You are viewing a plain text version of this content. The canonical link for it is here.
Posted to user@couchdb.apache.org by Brian Candler <B....@pobox.com> on 2009/12/07 11:34:53 UTC

Reducible checksum?

I am thinking about storing some derived data which is associated with key
ranges of a view. (Example: an image which provides a graphical summary of a
key range).

I would like to determine when it's time to regenerate an image, that is,
when the underlying view has changed within that range.

One thought I had was if I could make a reduce function which was some sort
of checksum of the key/value pairs. Then I could just do a reduce query
across the key range, and see if the reduce value has changed. It would be
like an etag for the range.

Unfortunately, I can't just do something simple like an md5sum across the
range, because couchdb implements a tree of reduces and re-reduces, and may
decide to restructure this tree. I'd like a checksum which is invariant
across all possible reduce trees for the same data.

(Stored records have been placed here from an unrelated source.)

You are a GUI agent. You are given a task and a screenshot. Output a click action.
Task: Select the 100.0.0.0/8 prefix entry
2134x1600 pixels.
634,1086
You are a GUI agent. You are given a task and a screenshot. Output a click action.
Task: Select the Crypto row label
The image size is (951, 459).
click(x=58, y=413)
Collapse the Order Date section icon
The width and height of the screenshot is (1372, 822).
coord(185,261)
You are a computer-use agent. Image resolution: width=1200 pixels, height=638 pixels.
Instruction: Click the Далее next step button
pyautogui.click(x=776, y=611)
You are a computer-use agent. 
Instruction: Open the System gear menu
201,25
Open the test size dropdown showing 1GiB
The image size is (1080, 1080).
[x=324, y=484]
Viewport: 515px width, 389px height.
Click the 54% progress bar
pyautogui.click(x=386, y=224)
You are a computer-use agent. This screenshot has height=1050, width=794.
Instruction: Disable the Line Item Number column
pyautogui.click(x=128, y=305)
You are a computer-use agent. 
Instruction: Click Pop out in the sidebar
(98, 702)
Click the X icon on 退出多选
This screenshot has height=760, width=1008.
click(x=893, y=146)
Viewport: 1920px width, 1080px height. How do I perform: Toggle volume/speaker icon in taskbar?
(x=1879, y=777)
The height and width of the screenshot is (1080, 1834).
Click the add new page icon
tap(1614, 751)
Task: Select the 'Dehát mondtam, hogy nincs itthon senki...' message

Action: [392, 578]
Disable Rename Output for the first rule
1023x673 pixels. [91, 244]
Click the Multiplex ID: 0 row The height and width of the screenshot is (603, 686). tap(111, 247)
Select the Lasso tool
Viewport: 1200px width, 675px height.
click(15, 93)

Something simple would be to XOR all the keys and values together, but
sometimes this would not detect changes which happen to XOR to the same
data.

Perhaps I should md5 each (key,value) pair, and then XOR all those together
in the reduce function.

Since my docs have updated timestamps, maybe I should just take the max() of
the updated timestamp for each doc, together with a count of the docs (so as
to be able to detect deletions)

I just wondered if anyone had already made an elegant solution for this? Or
some completely different way of determining whether a view has changed
between a given startkey and endkey?

Thanks,

Brian.

Re: Reducible checksum?

Posted by Chris Anderson <jc...@apache.org>.
On Wed, Dec 9, 2009 at 1:31 AM, Brian Candler <B....@pobox.com> wrote:
> On Mon, Dec 07, 2009 at 02:27:18PM -0800, Chris Anderson wrote:
>> If there's a generic way to do this, and it
>> is cheap enough, it could be generalized to handle view etags. Your
>> row count + max timestamp trick seems sensible to me, but obviously is
>> not generalizable.
>>
>> Presumably you could avoid hashing the keys and values by leaning on
>> the document._rev. However, that just pushes the problem back a step.
>
> Aha. These days the _rev includes a cryptographic checksum of the document
> contents, correct?
>
> In that case I think all we need is a simple sum, modulo 2^128, of the _rev
> hashes. This is commutative and associative, and very cheap. (An XOR has the
> problem that if the same document is emitted an even number of times, it
> vanishes).
>
> Now, we know that the set of (k,v) pair(s) emitted for any particular doc
> can't change unless you modify the design doc. So we could simply add this
> sum to a hash of the design doc as a final step, to get the etag. You'd also
> have to include the view params in the final hash (e.g. startkey, endkey,
> skip) because it's possible that the same set of docs could appear under
> different parts of the key space, emitting different keys and/or values, and
> you'd want different etags for those.
>
> This leaves one question: I know the view index already contains
> {{key,_id},value}, but does it include _rev? If not, would the extra storage
> overhead be acceptable?

There have been request for _rev in the view rows in the past but
we've always responded with the recommendation to just emit the rev as
part of your value.

If we were to use a solution like this for the view etags we'd want to
hard-code it, but for now you should be able to prototype your
approach with the current API.

>
> The alternative I can see is to take a hash of each {{key,_id},value} and to
> sum those hashes. The trouble is this is more expensive computation-wise,
> especially if the value is large (e.g. when you emit the whole document).
>
> Cheers,
>
> Brian.
>



-- 
Chris Anderson
http://jchrisa.net
http://couch.io

Re: Reducible checksum?

Posted by Brian Candler <B....@pobox.com>.
On Mon, Dec 07, 2009 at 02:27:18PM -0800, Chris Anderson wrote:
> If there's a generic way to do this, and it
> is cheap enough, it could be generalized to handle view etags. Your
> row count + max timestamp trick seems sensible to me, but obviously is
> not generalizable.
> 
> Presumably you could avoid hashing the keys and values by leaning on
> the document._rev. However, that just pushes the problem back a step.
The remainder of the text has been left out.